Once a year South Africans have an appointment with the President of Republic at which he personally provides a progress report on government programmes as well as detail plans for the upcoming year.
This year the State of the Nation Address take place on Thursday at 7pm. It also marks the start of the annual sitting of both houses of Parliament.
South Africans can follow President Jacob Zuma’s address on television and radio stations or on Parliament’s website.
The government will also provide public viewing screens at several centres nationally, because we know that to most South Africans this event holds great importance. This national occasion is however not a party political event, but rather a vital interaction between the President and all South Africans.
We will hear firsthand how far our young democracy has come since freedom in 1994. Over the space of two decades, the changes have been tremendous. However, one of our biggest achievements is the Constitution that protects the rights of every South African.
Through the Constitution, we restored the dignity to our people – both black and white. It also ended all forms of legal racial discrimination, giving all our people equal rights and opportunities, regardless of colour, creed, sexual orientation, gender, language or cultural groups.
Another critical pillar of our new democracy is our Parliament. It is truly the lifeblood of our democratic dispensation and the custodian of the collective aspirations of all South Africans, united in their diversity.
Our Parliament follows a proportional representation model which ensures that virtually every constituency in the country is represented.
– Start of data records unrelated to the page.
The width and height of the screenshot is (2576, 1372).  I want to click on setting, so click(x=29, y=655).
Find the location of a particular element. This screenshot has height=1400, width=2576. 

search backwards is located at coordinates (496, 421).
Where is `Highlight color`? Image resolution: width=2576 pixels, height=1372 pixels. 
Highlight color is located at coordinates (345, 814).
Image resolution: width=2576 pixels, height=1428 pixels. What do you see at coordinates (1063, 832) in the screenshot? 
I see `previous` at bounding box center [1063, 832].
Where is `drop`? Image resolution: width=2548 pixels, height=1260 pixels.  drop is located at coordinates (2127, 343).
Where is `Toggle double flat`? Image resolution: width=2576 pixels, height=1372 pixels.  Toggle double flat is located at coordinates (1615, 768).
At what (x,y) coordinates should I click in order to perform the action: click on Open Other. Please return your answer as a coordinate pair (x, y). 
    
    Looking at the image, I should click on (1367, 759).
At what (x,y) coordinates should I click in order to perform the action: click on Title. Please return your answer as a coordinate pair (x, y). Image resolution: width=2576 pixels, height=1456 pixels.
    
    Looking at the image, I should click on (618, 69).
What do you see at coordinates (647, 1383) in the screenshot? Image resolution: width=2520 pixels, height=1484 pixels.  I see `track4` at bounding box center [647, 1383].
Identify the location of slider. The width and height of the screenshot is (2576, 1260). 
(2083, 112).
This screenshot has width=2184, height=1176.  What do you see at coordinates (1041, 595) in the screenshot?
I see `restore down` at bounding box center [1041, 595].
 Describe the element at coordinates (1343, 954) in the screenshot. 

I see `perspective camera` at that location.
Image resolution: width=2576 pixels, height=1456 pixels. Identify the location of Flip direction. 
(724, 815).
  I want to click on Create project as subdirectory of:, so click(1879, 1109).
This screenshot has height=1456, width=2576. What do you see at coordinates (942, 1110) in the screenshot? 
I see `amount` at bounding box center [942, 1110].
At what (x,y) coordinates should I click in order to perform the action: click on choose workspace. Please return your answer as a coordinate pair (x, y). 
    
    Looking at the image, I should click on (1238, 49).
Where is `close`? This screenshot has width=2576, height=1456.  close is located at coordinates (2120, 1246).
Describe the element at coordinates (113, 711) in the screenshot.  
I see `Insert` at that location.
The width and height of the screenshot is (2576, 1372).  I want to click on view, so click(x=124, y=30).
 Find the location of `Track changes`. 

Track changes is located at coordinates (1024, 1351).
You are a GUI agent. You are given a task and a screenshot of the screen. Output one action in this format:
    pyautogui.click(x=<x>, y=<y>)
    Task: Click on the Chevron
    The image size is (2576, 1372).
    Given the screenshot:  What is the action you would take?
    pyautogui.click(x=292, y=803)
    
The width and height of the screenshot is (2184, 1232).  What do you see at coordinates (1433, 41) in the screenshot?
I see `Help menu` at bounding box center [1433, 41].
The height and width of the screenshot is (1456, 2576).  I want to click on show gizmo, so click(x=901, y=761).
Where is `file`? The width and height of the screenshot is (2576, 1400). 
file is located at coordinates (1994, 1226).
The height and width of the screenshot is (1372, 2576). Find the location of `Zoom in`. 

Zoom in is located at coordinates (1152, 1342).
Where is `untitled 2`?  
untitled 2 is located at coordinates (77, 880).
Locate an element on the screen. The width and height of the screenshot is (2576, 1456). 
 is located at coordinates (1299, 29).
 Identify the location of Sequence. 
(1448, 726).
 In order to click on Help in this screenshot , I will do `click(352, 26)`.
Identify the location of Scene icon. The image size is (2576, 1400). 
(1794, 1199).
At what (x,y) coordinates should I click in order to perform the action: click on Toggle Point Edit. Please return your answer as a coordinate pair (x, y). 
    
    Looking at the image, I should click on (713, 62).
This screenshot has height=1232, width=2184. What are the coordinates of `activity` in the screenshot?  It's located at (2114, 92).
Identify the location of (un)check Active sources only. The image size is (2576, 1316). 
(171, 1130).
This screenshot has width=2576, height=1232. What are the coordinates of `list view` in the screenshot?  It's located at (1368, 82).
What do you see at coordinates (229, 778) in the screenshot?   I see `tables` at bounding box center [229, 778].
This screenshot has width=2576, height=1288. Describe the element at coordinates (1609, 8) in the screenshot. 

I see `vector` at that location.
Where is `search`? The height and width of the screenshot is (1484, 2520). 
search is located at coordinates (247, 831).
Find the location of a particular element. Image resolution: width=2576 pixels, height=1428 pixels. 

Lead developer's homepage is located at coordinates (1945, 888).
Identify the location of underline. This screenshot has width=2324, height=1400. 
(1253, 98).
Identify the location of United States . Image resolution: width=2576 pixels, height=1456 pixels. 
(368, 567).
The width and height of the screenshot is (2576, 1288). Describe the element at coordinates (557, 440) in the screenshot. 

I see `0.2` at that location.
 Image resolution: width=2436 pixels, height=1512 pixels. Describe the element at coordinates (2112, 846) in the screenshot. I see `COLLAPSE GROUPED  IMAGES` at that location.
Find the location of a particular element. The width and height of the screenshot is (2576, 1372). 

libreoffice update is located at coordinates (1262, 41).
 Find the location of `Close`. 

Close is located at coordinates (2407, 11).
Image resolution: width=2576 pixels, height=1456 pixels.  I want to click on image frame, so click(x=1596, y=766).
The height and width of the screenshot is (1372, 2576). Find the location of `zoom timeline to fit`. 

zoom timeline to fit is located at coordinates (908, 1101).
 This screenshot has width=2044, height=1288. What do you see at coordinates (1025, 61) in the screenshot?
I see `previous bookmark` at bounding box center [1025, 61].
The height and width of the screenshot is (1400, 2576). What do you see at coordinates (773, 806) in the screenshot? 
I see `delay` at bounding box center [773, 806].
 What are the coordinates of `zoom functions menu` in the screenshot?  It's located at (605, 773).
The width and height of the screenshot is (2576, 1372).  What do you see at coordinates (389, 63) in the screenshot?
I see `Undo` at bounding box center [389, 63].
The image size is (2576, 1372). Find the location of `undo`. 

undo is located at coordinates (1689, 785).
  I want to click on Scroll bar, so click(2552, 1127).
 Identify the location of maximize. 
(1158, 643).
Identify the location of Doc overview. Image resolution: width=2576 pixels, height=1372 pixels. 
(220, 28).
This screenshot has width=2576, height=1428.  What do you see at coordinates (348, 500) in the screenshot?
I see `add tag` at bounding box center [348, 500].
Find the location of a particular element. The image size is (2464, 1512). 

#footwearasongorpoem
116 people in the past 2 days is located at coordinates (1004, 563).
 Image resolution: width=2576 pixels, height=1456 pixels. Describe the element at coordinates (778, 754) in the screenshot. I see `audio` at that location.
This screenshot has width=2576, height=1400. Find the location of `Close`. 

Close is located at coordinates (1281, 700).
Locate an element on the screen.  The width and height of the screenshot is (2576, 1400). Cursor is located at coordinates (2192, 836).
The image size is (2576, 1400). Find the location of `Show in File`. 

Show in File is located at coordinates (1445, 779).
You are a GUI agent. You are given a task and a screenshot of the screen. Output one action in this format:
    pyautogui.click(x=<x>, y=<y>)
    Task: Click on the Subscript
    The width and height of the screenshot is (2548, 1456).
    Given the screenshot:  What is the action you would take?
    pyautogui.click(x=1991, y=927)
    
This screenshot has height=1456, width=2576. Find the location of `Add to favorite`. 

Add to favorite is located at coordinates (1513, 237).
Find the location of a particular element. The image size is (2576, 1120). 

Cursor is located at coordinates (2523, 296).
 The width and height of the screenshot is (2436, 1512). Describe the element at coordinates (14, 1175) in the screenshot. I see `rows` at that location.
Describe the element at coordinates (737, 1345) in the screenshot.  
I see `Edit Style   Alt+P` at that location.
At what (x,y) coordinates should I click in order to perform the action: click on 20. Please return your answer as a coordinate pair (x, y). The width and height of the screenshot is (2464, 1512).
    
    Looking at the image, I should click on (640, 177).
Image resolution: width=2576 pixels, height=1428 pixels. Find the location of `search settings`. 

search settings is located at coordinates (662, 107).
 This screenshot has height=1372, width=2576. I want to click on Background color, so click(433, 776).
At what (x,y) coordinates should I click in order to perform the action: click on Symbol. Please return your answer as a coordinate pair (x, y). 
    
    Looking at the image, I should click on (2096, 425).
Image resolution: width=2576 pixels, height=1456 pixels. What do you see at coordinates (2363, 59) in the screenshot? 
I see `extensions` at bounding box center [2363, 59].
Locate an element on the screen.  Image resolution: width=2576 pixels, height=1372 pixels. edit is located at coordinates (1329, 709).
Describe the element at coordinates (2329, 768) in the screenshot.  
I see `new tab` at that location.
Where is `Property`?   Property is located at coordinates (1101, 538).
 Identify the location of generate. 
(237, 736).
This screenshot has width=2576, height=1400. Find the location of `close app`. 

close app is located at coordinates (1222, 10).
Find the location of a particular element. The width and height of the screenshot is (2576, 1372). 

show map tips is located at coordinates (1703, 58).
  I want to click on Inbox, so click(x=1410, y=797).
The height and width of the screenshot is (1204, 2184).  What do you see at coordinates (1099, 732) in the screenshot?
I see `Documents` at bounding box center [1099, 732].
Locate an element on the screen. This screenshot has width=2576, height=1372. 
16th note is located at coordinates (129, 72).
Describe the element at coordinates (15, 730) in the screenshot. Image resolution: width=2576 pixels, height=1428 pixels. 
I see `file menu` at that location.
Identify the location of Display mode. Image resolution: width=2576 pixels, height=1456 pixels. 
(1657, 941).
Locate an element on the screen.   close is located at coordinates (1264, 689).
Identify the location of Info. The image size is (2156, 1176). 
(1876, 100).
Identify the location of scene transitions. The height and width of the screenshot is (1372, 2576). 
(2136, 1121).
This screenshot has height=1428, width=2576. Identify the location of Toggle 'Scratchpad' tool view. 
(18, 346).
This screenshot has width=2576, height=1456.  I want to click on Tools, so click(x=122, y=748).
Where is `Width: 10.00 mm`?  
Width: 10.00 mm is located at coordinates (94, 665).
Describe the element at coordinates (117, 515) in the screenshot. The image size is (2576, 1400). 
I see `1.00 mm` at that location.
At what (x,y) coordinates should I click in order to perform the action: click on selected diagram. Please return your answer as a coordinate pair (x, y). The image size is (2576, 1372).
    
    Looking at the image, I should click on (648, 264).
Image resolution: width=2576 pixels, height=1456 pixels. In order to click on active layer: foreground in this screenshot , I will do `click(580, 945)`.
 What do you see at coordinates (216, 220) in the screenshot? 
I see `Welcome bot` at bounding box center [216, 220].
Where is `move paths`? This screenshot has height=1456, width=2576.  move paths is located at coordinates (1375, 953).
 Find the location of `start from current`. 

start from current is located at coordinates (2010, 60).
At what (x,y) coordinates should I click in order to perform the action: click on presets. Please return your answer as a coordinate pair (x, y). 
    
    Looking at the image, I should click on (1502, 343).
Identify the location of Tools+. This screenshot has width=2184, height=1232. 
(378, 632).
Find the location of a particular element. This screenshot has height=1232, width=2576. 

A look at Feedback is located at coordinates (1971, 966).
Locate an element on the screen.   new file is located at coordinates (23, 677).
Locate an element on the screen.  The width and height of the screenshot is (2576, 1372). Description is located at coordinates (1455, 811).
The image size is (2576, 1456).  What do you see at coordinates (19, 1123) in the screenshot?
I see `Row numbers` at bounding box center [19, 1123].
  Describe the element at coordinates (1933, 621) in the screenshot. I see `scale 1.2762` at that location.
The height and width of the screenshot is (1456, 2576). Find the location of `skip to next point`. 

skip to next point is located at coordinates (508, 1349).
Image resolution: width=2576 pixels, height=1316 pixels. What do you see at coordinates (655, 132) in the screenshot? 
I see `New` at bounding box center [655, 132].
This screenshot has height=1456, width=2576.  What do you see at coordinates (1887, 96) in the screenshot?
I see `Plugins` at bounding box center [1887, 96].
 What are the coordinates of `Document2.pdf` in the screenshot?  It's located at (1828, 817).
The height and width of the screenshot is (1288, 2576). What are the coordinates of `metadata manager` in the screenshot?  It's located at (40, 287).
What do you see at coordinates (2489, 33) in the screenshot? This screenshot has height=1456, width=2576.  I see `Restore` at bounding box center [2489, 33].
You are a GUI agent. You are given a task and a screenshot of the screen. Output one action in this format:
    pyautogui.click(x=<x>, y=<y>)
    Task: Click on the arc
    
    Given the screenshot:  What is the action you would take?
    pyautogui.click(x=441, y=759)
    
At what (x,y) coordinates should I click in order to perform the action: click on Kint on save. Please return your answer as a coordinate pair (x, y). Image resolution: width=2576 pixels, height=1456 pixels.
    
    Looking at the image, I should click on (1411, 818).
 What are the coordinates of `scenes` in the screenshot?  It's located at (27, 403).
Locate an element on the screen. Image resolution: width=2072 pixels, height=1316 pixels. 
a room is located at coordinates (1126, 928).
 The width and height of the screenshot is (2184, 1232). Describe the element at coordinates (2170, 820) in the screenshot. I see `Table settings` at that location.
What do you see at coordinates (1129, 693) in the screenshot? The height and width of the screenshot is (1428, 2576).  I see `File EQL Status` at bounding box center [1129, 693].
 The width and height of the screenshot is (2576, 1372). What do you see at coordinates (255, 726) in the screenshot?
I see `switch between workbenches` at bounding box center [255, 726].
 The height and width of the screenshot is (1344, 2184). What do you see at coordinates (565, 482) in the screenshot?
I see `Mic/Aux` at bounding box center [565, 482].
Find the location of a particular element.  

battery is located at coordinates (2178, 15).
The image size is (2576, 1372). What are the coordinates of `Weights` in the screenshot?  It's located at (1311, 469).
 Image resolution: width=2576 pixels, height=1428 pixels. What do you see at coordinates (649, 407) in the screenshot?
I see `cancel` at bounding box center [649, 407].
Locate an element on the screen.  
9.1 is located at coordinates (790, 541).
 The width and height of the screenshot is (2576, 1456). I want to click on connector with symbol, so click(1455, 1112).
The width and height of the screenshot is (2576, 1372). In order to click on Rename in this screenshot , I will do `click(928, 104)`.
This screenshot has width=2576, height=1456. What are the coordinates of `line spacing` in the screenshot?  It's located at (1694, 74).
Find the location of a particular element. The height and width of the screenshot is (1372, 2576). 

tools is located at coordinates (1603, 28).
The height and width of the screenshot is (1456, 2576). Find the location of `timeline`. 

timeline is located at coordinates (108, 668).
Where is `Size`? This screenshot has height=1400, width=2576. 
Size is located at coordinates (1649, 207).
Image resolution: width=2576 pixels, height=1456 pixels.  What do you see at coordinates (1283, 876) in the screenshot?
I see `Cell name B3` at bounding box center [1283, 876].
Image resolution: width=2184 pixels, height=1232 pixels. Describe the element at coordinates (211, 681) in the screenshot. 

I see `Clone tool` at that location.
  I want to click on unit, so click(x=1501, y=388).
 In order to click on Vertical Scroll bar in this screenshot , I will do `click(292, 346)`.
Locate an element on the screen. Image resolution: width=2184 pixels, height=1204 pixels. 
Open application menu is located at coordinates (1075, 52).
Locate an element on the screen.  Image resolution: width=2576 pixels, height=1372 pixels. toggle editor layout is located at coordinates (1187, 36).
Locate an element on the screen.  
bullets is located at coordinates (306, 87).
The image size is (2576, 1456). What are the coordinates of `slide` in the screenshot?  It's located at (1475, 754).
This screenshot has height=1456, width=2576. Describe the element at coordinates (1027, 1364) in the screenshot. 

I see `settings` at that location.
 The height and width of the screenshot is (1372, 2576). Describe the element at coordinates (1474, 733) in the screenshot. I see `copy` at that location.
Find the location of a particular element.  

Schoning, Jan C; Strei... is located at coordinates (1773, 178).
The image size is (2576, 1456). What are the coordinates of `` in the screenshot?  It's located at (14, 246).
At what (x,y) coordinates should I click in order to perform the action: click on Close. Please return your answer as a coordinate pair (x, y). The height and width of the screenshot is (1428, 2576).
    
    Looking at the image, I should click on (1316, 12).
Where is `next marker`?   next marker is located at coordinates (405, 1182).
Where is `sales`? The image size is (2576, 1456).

A minority party simply has to obtain 0.25 percent of the votes to secure a seat in the National Assembly. It allows for all the country’s diverse voices to be heard and their views reflected in our legislation.
To be part of a democracy means that our involvement does not stop after we have cast our ballot. We must become active citizens and ensure we protect our country’s democratic institutions. To advance our country, we need to ensure that these institutions are stable and work towards creating a better life for all South Africans.
We can all agree that robust discussions are part of a well-functioning Parliament and a hallmark of a healthy democracy. However, it is important that these discussions and interactions are guided by Parliamentary rules so that the integrity and sanctity of this esteemed institution is maintained. It is therefore critical that Parliament’s authority, rules and processes are respected by all those who value our democratic dispensation.
One of the Parliamentary processes that should especially be respected is the State of the Nation Address. These annual addresses empower us as citizens to better take part in our democracy.
This week’s address will provide us with vital updates on the implementation of the Programme of Action which is based on the National Development Plan (NDP). Currently the government is implementing the first five-year building block of the NDP known as 2014-2019 Medium-Term Strategic Framework (MTSF).
The strategic framework sets detailed targets and indicators for the next five years’ tenure and clearly identifies roles, and responsibilities for the implementation of key actions.
The MTSF includes 14 outcomes which build on government’s work, learnings and experiences from previous administrations. These outcomes include among others quality basic education, that all people in South Africa are and feel safe, a long and healthy life for all, decent employment through inclusive growth, sustainable human settlements and improved quality of household life and responsive, accountable, effective and efficient local government.
Measures have also been implemented by the Department of Performance Monitoring and Evaluation to ensure that the five-year strategic plans, annual plans and budgets of all national and provincial departments are aligned to the MTSF, and therefore to the NDP.
An additional critical element of the MTSF is that it was designed to enable systematic and evidence-based monitoring so that progress can continuously be monitored towards reaching the NDP objectives.
The State of the Nation Address is a momentous occasion that all South Africans should tune into and listen, or watch as the President outlines the government’s future programme. Let us all clear our diaries for the evening of 12 February!